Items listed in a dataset
• • • •

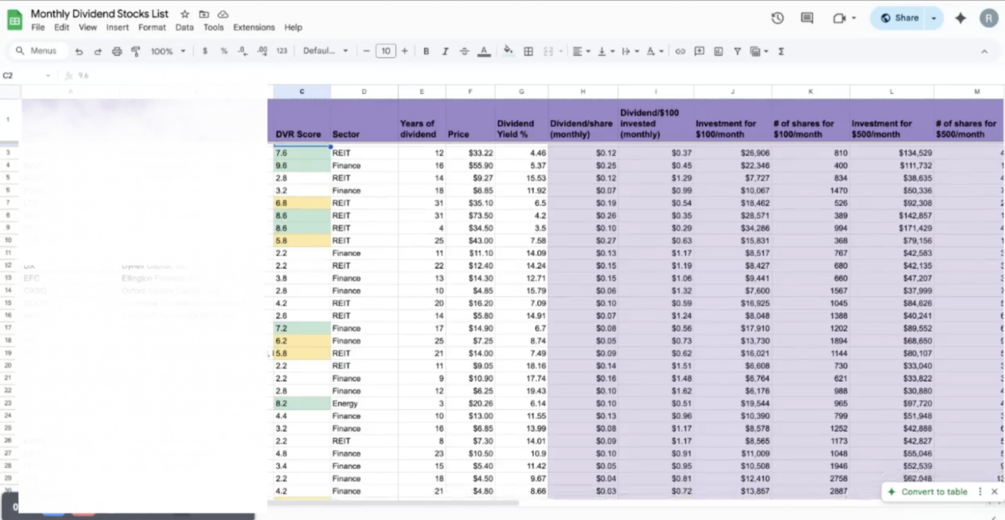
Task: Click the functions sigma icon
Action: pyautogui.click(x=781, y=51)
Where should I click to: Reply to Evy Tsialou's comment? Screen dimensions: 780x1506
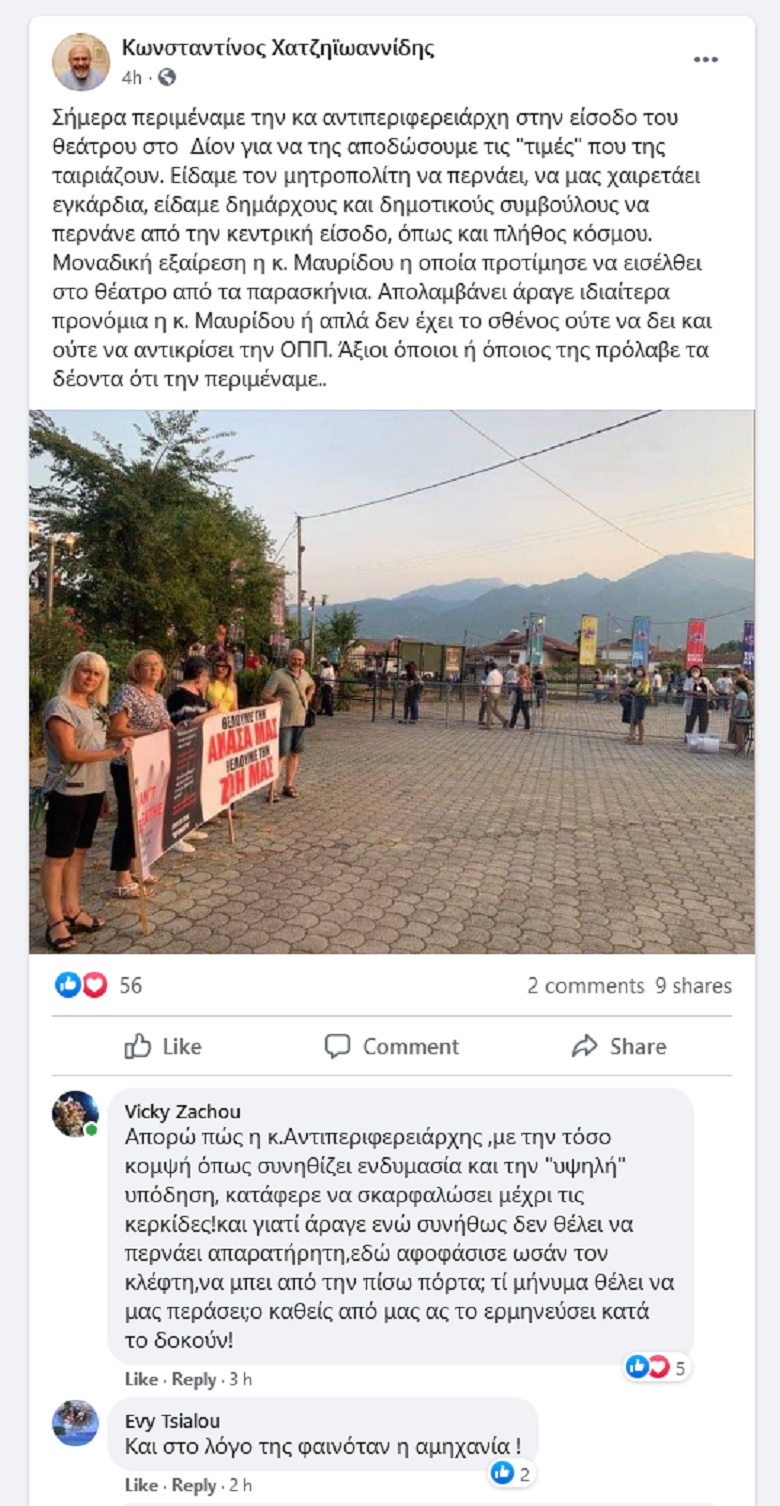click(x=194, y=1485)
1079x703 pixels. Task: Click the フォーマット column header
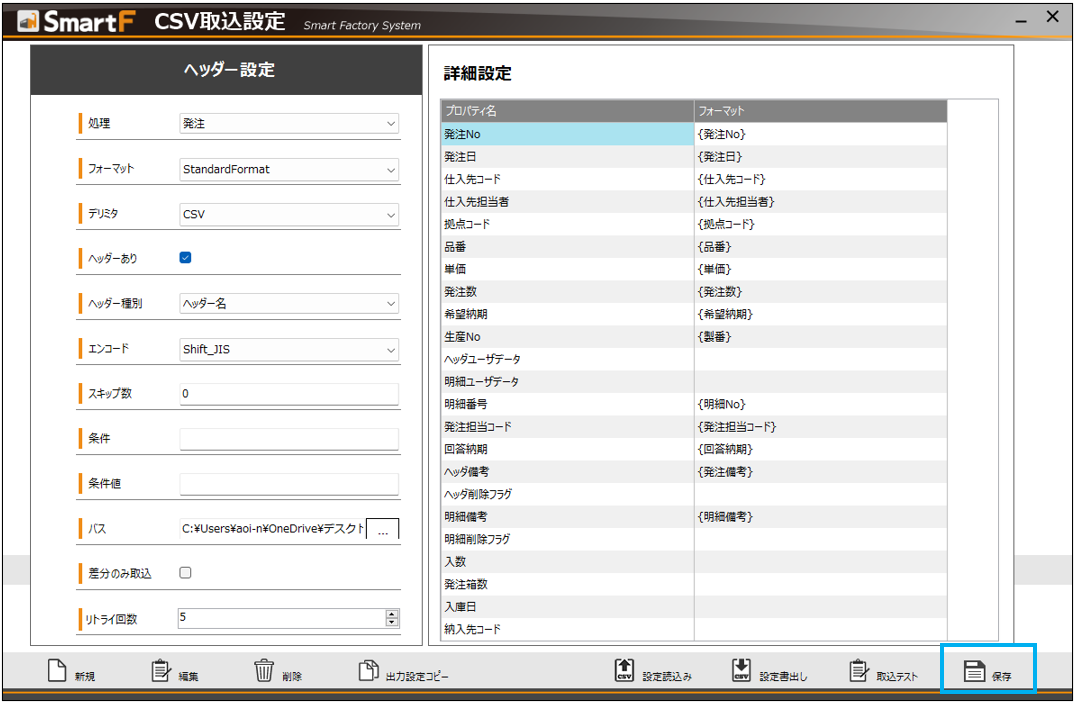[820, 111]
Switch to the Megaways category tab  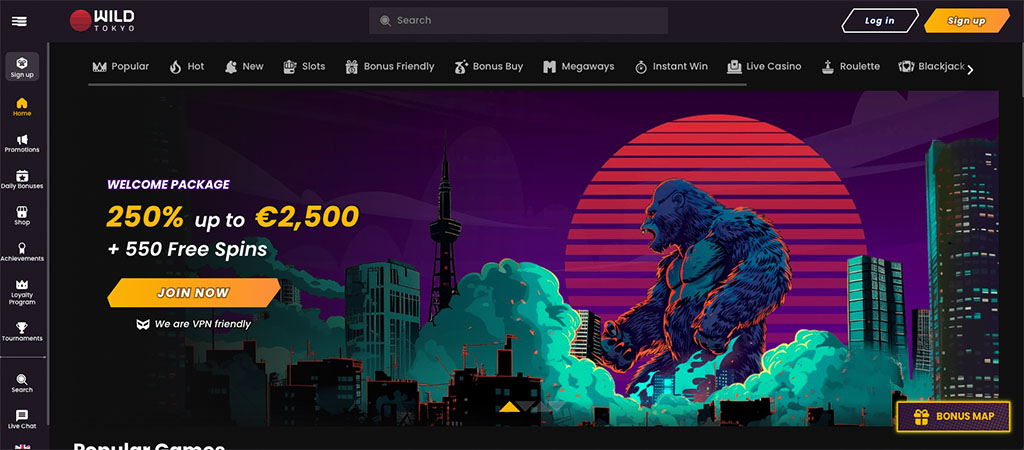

• • • •

#### [THE EXERCISE]
Output every line of the records above as a Markdown table with the columns Row and Line, numbering the rows and skipping blank lines. Leave the pictures out.

#### [CORRECT RESULT]
| Row | Line |
|---|---|
| 1 | Task: Click the functions sigma icon |
| 2 | Action: pyautogui.click(x=781, y=51) |
| 3 | Where should I click to: Reply to Evy Tsialou's comment? Screen dimensions: 780x1506 |
| 4 | click(x=194, y=1485) |
| 5 | 1079x703 pixels. Task: Click the フォーマット column header |
| 6 | [820, 111] |
| 7 | Switch to the Megaways category tab   |